Background: Patients with a patent foramen ovale (PFO) who suffered from stroke, TIA or peripheral paradoxical embolism are at substantial risk for recurrent neurologic events and in need for secondary prevention. Interventional closure of PFO has been performed for over 20 years. Numerous devices have been developed and used for treatment. We investigated PFO closure with the third generation Occlutech Figulla® Flex II Occluder device.
Methods: Between 2012 and 2015 57 patients (mean age 47.3 ± 1.5 years) who had suffered from a thromboembolic event of unknown cause underwent transcatheter PFO closure with the Occlutech Figulla® Flex II Occluder at our department. 68.4 % of all patients had suffered from cryptogenic stroke, while TIA had occurred in 28.1 %. Almost all patients were diagnosed with an atrial septum aneurysm (90.9 %) and a severe right-to-left shunt grade 3: >20 microbubbles (92.0 %). Follow-up was done 6 months post intervention by clinical examination and transesophageal contrast echocardiography.
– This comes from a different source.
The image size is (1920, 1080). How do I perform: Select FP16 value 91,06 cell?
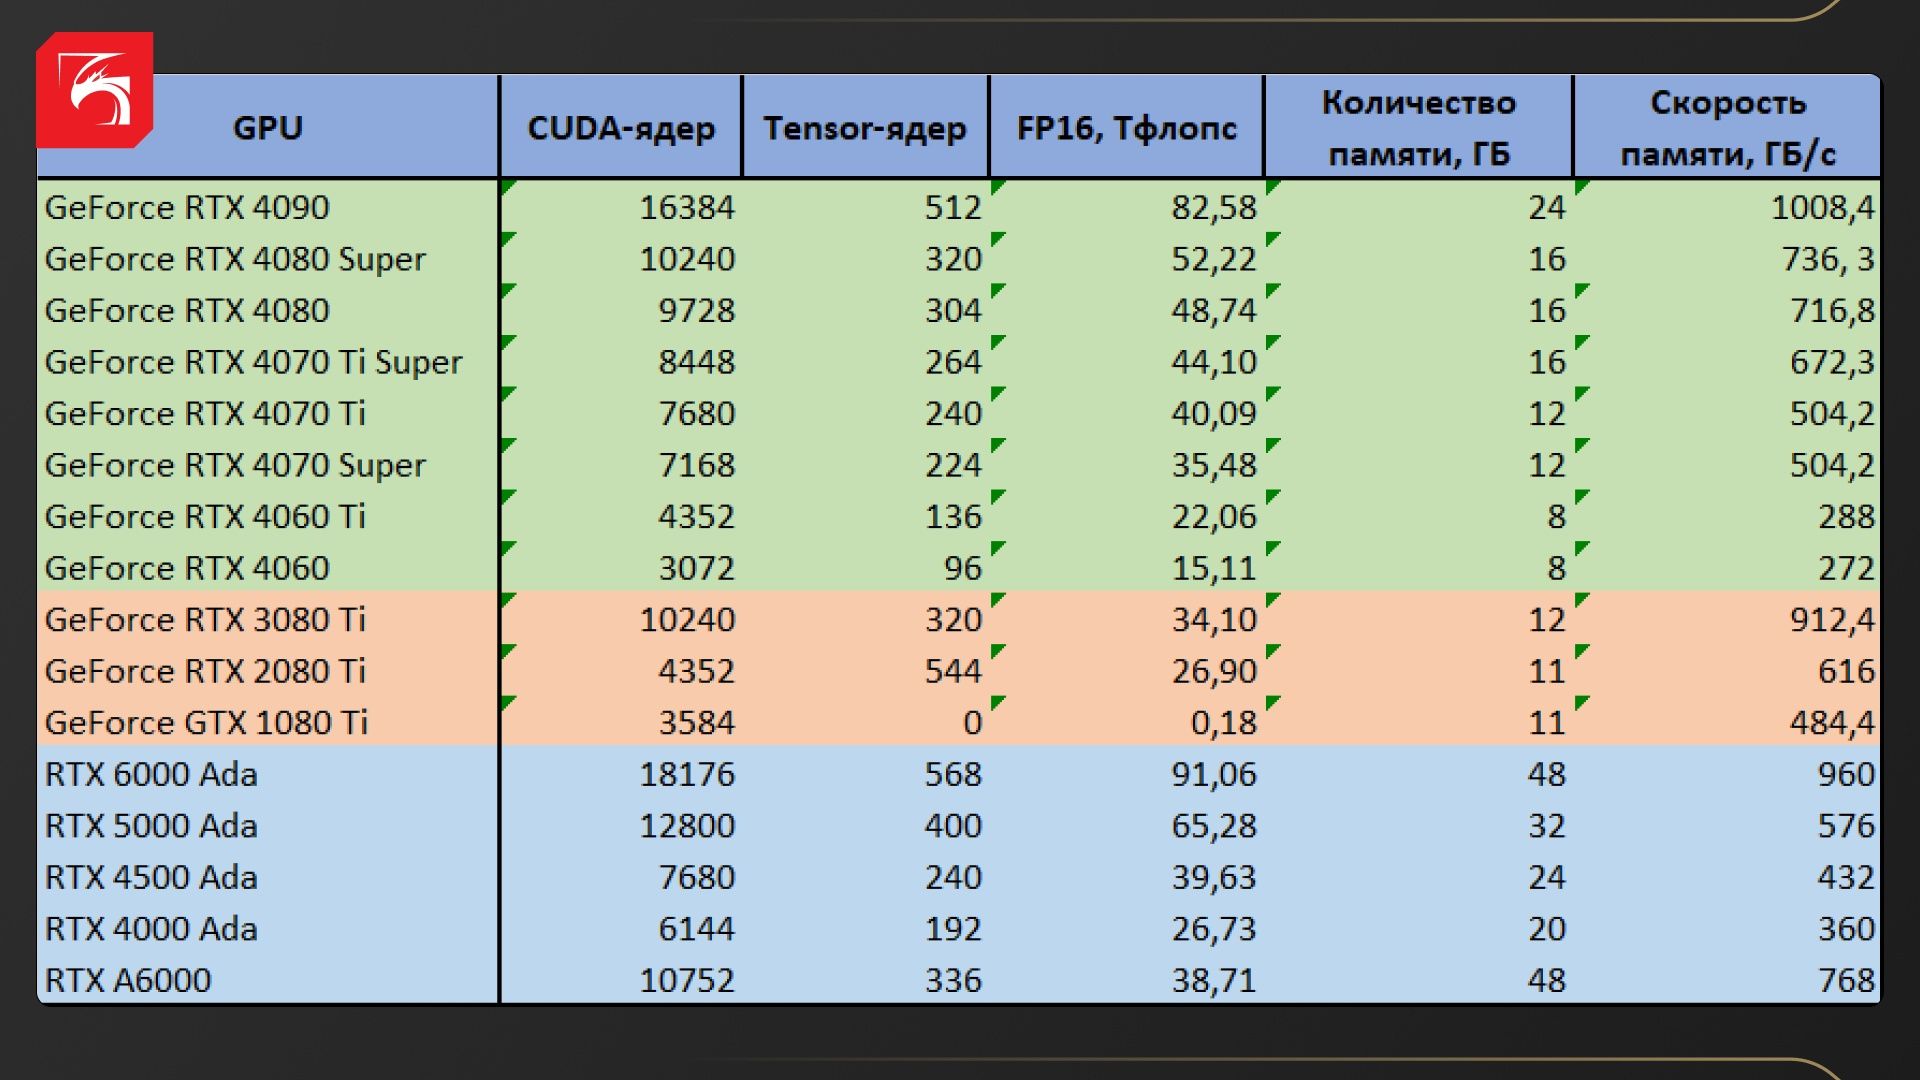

Results: No major periprocedural or in-hospital complication occurred. Closure was sufficient with no residual right-to-left shunt in 94.4 % of all patients at 6 months post implantation and only minimal residual shunt in three cases. There were no thrombotic formations associated to the occluder device. Atrial fibrillation occurred in one patient and a recurrent cerebral ischemic event was seen in one patient, who suffered from another TIA.
Conclusions: The Occlutech Figulla® Flex II Occluder device and its delivery system is safe and provides sufficient closure of PFO in patients who suffered from cryptogenic stroke, TIA or paradoxical peripheral embolism.
Keywords: Interventional PFO closure; Occlutech Figulla® Flex II; Patent foramen ovale.